REQUIRED ACTION:
Report each line of the records below that holds the word "blue".

Stored data:
== Segment start ==

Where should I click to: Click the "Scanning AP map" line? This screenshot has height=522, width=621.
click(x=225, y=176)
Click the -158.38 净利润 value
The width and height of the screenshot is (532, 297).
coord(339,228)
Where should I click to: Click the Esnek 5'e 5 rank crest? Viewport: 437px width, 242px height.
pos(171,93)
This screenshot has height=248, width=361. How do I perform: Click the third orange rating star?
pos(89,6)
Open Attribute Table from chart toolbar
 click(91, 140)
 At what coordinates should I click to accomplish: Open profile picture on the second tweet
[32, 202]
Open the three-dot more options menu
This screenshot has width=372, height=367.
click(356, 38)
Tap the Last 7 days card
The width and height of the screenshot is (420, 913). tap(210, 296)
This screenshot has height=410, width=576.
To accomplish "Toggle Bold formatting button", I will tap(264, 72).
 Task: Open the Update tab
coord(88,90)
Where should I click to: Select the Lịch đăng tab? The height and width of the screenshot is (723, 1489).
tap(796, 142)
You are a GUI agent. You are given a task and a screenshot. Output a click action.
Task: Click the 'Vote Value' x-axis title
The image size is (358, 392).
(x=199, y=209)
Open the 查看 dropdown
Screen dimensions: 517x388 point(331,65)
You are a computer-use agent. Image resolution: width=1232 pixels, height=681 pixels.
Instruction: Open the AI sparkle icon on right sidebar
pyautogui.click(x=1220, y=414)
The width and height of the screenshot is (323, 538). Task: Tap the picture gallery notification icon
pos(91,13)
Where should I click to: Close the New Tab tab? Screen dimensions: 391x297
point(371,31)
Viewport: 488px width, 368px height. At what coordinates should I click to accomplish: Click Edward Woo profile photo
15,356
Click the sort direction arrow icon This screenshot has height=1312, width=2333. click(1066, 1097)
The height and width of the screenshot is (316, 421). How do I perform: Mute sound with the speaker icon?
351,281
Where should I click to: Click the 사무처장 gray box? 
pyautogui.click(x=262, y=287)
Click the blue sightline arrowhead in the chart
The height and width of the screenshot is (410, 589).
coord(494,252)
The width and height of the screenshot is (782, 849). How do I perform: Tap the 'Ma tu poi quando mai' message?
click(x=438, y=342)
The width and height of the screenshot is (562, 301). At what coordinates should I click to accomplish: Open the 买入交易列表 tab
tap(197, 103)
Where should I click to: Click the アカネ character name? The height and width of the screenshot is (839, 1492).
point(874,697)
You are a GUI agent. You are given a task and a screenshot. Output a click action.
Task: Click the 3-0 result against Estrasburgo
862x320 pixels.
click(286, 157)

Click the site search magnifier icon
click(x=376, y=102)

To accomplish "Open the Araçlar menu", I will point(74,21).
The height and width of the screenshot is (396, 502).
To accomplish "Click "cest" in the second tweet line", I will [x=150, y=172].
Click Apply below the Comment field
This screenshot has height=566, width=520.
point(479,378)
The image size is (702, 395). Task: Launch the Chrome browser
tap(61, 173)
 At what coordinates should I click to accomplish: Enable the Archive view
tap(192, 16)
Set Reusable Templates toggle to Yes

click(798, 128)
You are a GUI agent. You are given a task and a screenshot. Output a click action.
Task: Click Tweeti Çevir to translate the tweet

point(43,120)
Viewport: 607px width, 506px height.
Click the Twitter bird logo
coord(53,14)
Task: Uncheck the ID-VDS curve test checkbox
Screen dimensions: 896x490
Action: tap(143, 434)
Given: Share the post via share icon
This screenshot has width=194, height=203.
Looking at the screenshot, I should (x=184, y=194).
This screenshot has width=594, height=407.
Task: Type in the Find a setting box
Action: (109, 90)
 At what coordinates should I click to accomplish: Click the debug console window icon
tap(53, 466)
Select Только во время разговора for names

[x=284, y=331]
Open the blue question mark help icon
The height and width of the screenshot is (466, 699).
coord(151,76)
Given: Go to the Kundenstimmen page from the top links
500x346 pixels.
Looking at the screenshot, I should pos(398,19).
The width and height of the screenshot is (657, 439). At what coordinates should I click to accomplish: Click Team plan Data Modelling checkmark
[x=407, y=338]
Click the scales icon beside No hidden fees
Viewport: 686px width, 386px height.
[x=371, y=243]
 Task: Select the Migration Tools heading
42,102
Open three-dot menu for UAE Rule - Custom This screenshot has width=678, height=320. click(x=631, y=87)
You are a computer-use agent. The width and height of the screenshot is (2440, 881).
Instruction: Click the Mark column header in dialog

== Segment end ==

EXERCISE RESPONSE:
Click the blue sightline arrowhead in the chart
Open the blue question mark help icon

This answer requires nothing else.